Kidney, soy, lima, pinto and other beans are good sources of potassium, a mineral that most Americans are deficient in. Potassium seems to have a protective effect against stroke. In one study, participants who ate nine daily servings of potassium-rich fruits and vegetables lowered their stroke risk by 38% compared to people who ate four daily servings. Beans are low on the glycemic index and can help ward off type 2 diabetes by stabilizing blood sugar. Studies have also found that eating beans and other legumes lowers blood pressure and reduces the risk of heart disease.
9. Orange Vegetables
Carrots, sweet potatoes, squash and other orange-colored vegetables are rich in carotenoids. These protective antioxidants can prevent free radicals from damaging cells and the DNA inside of cells, either of which can lead to cancerous growth. They also stimulate the production of white blood cells called Natural Killer Cells that have the ability to recognize and destroy cancer cells. The antioxidant effect of carotenoids also protects against heart disease by preventing the oxidation of LDL cholesterol.

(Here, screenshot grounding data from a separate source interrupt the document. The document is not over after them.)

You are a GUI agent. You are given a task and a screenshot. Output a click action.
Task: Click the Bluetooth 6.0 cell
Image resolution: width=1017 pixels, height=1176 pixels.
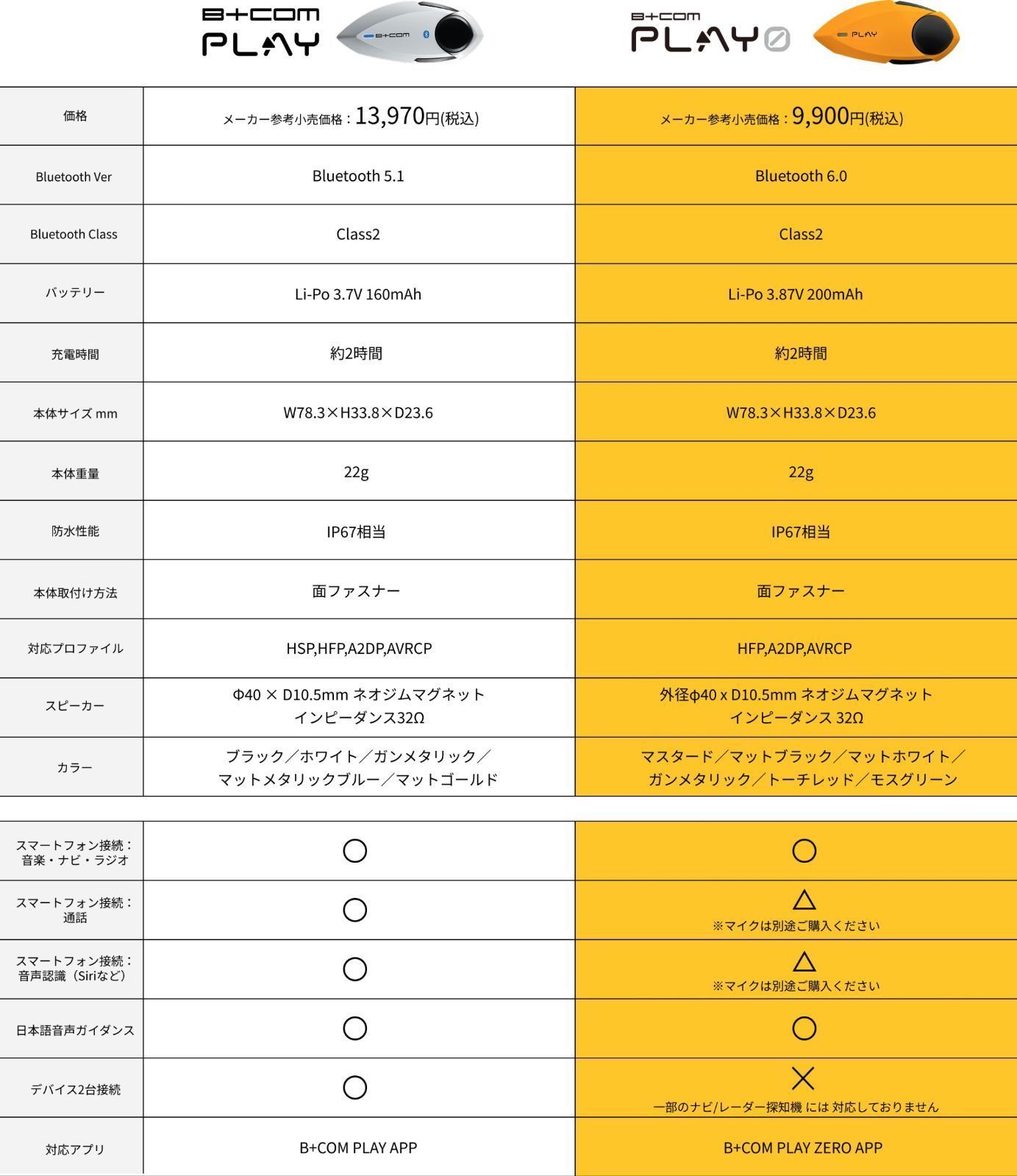pyautogui.click(x=801, y=176)
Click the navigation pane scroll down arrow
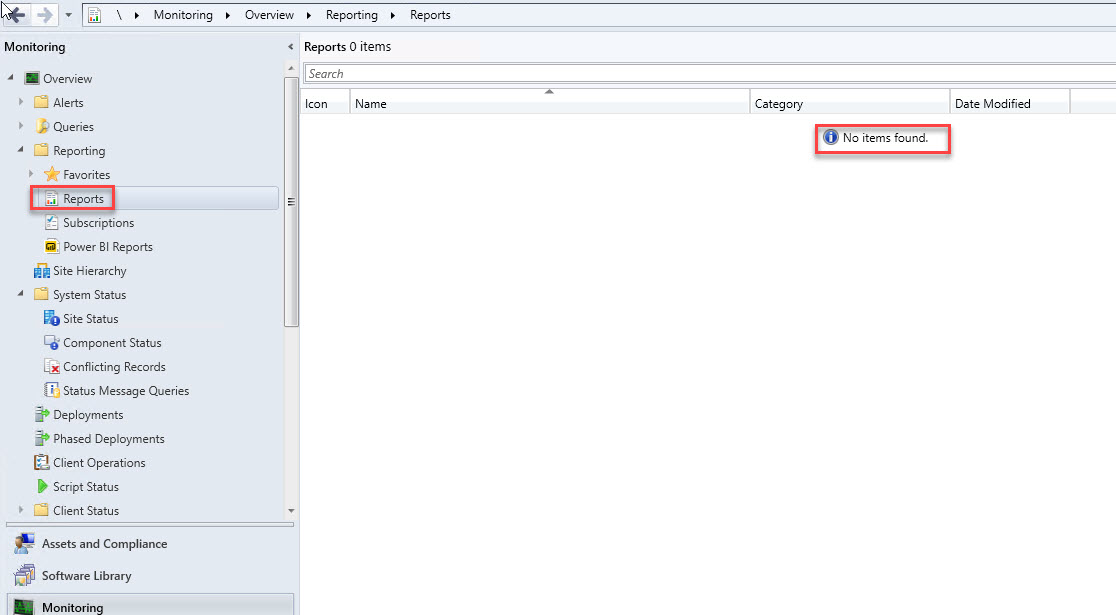 tap(291, 511)
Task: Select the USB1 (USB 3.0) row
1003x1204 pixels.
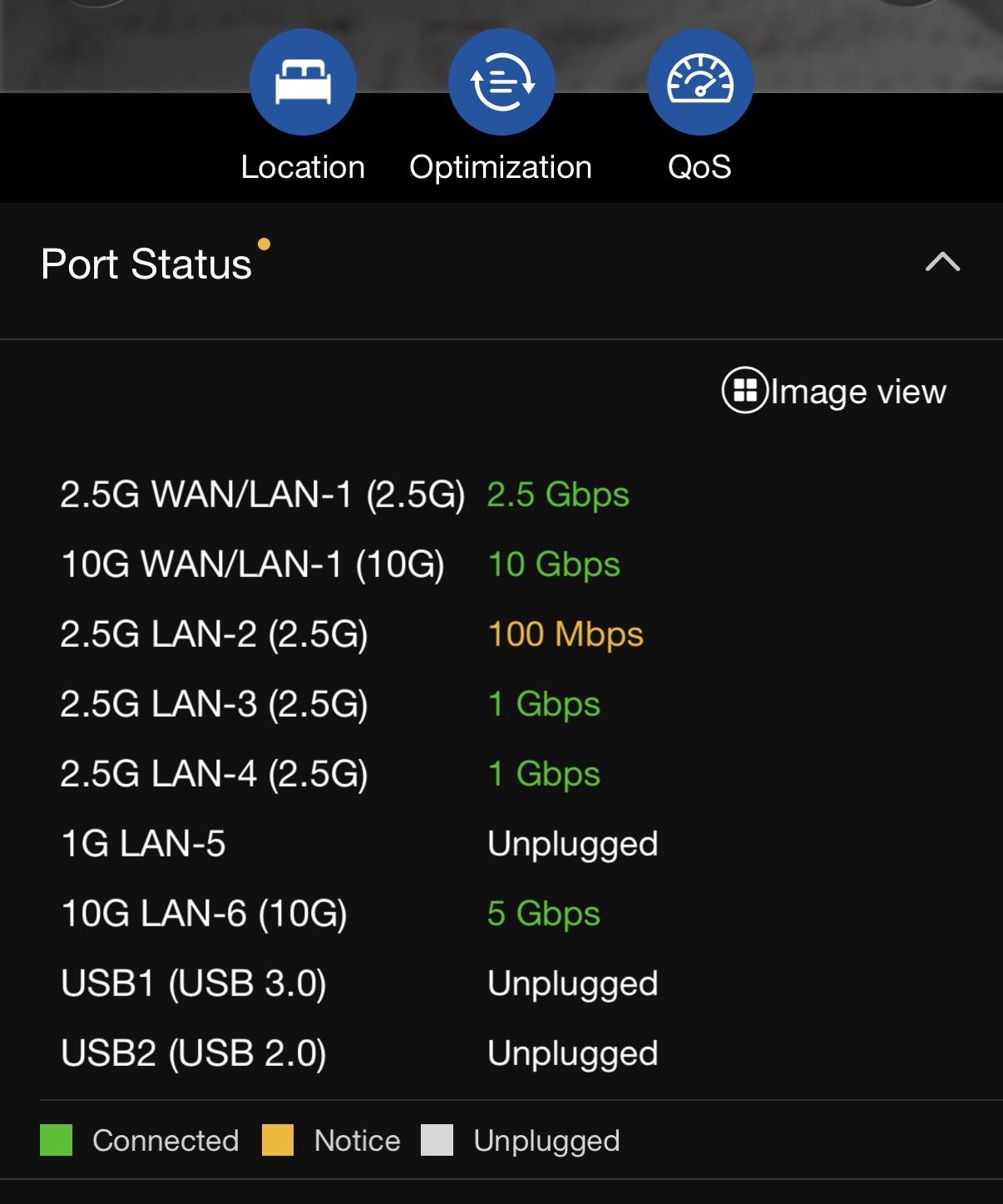Action: pyautogui.click(x=193, y=984)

Walnuts are rich in phytosterols and alpha linolenic acid (ALA). These natural compounds interfere with cholesterol absorption and help the body to remove excess LDL cholesterol from the bloodstream more efficiently. Walnuts also help to lower blood pressure by enhancing the function of the endothelial cells which line the walls of the blood vessels. The ALA in walnuts is anti-inflammatory and may help to prevent the formation of blood clots. Research shows that people who eat a diet high in ALA have a nearly 50% lower risk of sudden cardiac death.